Restate all entries exactly. Skip the images.

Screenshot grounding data

· · ·

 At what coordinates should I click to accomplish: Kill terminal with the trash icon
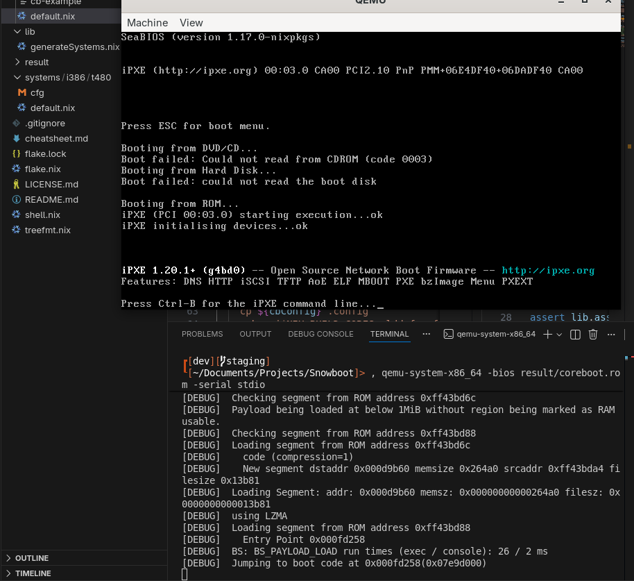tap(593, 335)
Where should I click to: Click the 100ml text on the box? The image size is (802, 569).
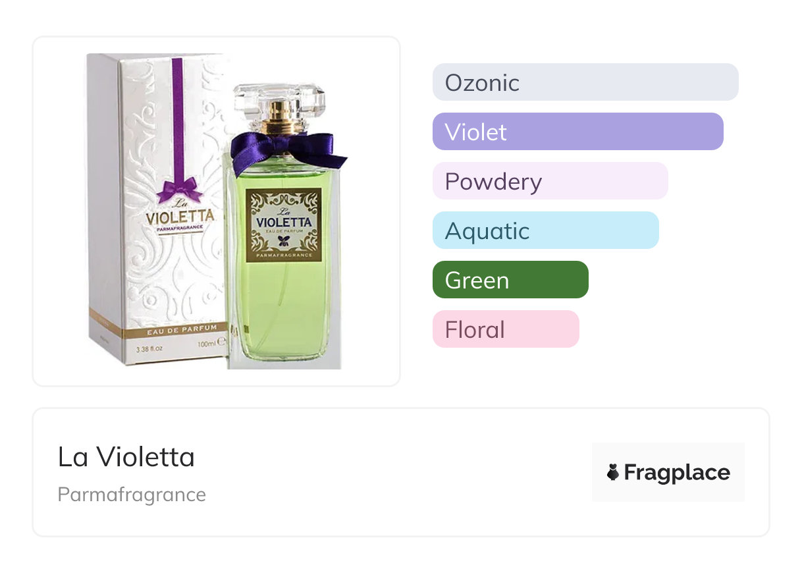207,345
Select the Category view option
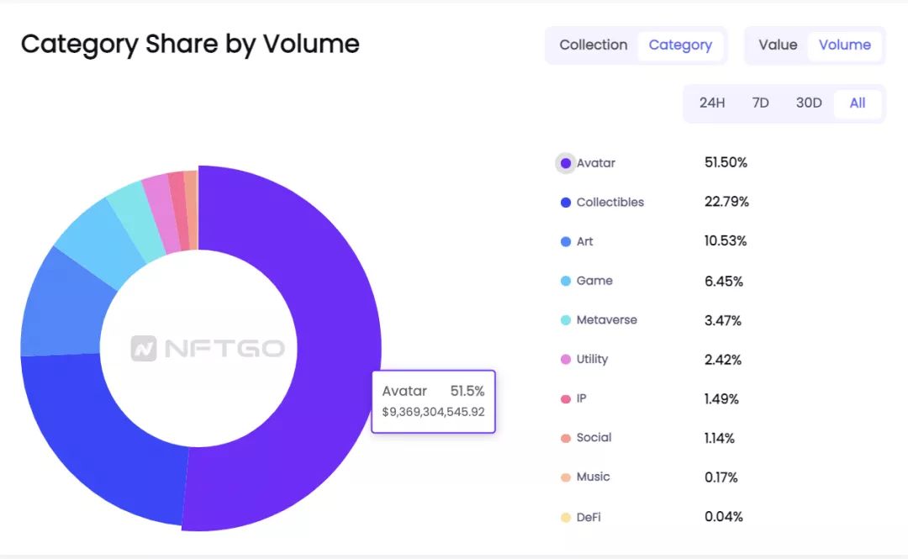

· · ·

YOUR RESPONSE:
 At what coordinates should I click to accomplish: Kill terminal with the trash icon
tap(593, 335)
Where should I click to: Click the 100ml text on the box? The image size is (802, 569).
207,345
Select the Category view option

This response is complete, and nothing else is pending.